**Study questions:**
(a) Answer these questions about the AJAX thread:
(i) What does the first writer say they haven't gotten yet?
(ii) According to the reply, what is the most dependable way to get JavaScript to execute on page load?
(iii) What does the first writer say using AJAX instead of partials would let them do with the widget?
(b) From the AJAX thread, extract the passage between "The onLoad handler is guaranteed" and "handler is called).", inclusive.

**Text shown:**
╭──
Ok, I’m missing something obvious but after some reasonable looking in The
Rails book (sorry haven’t gotten the cookbook yet) and these archives I
don’t see a solution to my question.
Question:
What is the cleanest way to load a div via AJAX when the page loads - no
user action necessary. I don’t really want to hack in a hidden remote
form
or link that is submitted or clicked on page load.
Also:
I like the thought of using AJAX vs partials or something since then I
can
cache this widget separately and use on multiple pages.
On Mon, Feb 13, 2006 at 11:15:40PM -0500, Byron S. wrote:
} Ok, I’m missing something obvious but after some reasonable looking in The
} Rails book (sorry haven’t gotten the cookbook yet) and these archives
I
} don’t see a solution to my question.
}
} Question:
} What is the cleanest way to load a div via AJAX when the page loads -
no
} user action necessary. I don’t really want to hack in a hidden remote
form
} or link that is submitted or clicked on page load.
The J in AJAX is JavaScript. Whether you use the Rails helpers or not,
you
are using JavaScript with XMLHttpRequest. There are two ways of getting
JavaScript to execute on page load. The first, and most dependable, is
to
call it from the body tag’s onLoad handler. The second, and less
dependable
method is to embed the call in a script tag at the bottom of the HTML
page.
The onLoad handler is guaranteed to fire after the page has been
entirely
loaded and laid out. Embedded scripts are run when they are encountered
(or
any time thereafter, I believe, at the discretion of the browser, but
before the onLoad handler is called).
╰──
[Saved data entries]
╭──
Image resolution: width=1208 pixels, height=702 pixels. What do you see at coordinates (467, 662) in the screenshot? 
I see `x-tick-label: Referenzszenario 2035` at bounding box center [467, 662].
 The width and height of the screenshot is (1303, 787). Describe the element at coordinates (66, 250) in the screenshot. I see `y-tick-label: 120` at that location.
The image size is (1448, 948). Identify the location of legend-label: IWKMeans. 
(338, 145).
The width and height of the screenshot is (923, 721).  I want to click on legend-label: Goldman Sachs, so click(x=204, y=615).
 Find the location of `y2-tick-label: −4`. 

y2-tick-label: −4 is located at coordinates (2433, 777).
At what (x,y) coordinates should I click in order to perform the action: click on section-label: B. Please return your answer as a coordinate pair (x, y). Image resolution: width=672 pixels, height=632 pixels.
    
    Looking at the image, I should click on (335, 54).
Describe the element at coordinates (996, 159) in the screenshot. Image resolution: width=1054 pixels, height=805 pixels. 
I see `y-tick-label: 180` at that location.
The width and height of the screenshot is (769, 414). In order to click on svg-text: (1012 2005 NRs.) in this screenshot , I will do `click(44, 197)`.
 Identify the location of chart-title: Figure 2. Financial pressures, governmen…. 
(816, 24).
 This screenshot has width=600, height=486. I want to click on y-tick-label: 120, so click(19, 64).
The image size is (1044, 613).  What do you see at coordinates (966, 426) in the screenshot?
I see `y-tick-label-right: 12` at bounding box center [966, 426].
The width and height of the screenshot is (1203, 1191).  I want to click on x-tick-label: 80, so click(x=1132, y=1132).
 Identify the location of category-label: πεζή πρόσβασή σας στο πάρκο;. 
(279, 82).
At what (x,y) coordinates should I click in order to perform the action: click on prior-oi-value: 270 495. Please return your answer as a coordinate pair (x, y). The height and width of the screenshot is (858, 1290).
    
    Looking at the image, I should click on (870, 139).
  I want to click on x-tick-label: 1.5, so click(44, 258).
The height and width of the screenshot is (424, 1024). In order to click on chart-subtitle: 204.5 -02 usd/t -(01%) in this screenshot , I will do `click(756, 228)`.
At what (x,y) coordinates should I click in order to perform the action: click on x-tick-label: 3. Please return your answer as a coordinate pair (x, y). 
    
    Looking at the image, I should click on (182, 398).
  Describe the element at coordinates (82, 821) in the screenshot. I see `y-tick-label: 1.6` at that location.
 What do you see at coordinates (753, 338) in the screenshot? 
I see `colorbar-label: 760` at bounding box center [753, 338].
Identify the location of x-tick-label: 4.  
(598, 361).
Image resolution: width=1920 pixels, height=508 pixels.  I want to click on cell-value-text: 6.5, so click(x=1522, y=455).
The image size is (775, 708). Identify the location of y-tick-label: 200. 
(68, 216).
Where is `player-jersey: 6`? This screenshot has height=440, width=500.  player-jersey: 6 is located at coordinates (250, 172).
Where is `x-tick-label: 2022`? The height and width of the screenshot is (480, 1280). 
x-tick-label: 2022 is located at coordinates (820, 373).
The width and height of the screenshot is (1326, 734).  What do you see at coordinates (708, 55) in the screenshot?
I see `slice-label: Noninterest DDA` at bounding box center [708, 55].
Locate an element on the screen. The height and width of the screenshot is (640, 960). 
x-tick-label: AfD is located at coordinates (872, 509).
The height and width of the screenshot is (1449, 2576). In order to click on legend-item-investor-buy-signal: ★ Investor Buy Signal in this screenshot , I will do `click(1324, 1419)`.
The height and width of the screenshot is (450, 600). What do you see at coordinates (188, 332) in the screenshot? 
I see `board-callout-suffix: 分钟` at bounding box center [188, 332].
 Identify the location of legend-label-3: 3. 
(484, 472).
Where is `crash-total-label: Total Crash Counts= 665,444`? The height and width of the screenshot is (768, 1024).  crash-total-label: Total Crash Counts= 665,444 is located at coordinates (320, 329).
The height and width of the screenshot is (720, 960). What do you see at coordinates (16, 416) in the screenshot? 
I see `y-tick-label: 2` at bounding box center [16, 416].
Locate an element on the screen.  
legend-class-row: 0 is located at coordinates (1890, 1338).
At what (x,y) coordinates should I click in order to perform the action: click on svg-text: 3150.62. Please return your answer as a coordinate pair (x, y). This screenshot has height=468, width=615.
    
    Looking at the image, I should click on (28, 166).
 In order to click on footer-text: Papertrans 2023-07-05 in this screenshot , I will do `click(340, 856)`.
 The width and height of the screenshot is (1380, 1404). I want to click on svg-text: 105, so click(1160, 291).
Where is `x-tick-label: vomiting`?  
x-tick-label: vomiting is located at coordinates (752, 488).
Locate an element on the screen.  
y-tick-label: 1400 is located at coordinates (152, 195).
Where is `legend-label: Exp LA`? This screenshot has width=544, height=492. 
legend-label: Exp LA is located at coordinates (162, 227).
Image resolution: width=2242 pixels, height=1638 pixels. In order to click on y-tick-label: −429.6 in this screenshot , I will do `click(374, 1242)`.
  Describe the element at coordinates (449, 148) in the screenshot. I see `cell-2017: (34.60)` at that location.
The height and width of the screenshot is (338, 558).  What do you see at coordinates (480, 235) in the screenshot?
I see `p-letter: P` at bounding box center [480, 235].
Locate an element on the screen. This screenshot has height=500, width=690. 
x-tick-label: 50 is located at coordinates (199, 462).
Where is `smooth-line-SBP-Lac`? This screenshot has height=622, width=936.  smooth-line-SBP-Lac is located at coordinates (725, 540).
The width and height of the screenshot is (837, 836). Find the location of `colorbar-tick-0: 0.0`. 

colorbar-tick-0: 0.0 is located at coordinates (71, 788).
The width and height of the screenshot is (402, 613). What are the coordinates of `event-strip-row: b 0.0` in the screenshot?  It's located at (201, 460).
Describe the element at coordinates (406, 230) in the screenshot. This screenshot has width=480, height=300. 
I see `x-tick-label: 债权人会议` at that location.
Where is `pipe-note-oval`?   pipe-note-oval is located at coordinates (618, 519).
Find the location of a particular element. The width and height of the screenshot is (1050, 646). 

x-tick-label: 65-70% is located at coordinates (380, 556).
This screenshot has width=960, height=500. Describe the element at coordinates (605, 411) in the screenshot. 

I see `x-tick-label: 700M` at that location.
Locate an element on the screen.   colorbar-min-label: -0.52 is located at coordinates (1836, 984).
╰──
**Answer section:**
(a)
(i) The cookbook.
(ii) Calling it from the body tag's onLoad handler.
(iii) Cache the widget separately and use it on multiple pages.

(b)
The onLoad handler is guaranteed to fire after the page has been
entirely
loaded and laid out. Embedded scripts are run when they are encountered
(or
any time thereafter, I believe, at the discretion of the browser, but
before the onLoad handler is called).